* **ASSIGNMENT**:
Where the records below show a line containing "You are a GUI agent. The screenshot is 1624×2295.", start copying; end with the line containing "相談窓口一覧 (466, 2130)", and copy it too.

* **Stored data entries**:
Content starts

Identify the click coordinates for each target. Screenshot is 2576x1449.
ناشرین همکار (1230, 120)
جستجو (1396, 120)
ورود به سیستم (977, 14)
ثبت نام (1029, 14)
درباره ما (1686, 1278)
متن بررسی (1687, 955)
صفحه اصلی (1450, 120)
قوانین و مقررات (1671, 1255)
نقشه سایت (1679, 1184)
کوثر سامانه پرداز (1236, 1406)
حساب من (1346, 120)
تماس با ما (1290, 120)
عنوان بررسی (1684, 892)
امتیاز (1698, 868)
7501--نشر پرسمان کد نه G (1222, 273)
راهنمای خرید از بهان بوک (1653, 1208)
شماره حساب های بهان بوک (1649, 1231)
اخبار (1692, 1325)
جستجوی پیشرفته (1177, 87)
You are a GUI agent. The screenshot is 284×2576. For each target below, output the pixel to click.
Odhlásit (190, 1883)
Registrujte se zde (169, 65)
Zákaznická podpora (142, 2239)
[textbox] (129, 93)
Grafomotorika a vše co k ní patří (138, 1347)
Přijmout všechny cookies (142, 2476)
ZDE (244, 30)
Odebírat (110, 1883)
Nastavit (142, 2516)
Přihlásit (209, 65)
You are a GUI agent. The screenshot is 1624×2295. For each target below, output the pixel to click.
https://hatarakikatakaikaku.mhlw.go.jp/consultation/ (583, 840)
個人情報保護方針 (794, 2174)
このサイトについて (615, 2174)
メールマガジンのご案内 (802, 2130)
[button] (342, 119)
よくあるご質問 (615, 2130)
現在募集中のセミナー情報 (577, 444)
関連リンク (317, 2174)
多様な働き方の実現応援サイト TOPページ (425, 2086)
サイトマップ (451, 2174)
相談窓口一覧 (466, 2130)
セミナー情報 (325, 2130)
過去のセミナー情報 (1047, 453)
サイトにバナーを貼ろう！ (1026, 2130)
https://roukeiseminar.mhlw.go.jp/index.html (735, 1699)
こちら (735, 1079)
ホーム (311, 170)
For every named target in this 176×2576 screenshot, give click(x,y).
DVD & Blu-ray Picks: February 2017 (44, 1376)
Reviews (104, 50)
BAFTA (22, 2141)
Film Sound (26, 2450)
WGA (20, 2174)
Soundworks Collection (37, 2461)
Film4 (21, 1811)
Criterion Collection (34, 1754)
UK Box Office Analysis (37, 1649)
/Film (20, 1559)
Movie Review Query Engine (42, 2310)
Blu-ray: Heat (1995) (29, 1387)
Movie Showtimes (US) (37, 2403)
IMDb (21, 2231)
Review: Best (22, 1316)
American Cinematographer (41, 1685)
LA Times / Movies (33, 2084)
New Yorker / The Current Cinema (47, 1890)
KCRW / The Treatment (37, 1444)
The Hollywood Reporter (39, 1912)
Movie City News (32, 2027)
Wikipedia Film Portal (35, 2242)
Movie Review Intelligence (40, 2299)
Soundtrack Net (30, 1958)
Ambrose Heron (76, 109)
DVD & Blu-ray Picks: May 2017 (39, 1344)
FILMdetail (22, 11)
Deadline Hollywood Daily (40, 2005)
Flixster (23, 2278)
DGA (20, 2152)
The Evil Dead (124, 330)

Content ends

* **RESULT**:
You are a GUI agent. The screenshot is 1624×2295. For each target below, output the pixel to click.
https://hatarakikatakaikaku.mhlw.go.jp/consultation/ (583, 840)
個人情報保護方針 (794, 2174)
このサイトについて (615, 2174)
メールマガジンのご案内 (802, 2130)
[button] (342, 119)
よくあるご質問 (615, 2130)
現在募集中のセミナー情報 (577, 444)
関連リンク (317, 2174)
多様な働き方の実現応援サイト TOPページ (425, 2086)
サイトマップ (451, 2174)
相談窓口一覧 (466, 2130)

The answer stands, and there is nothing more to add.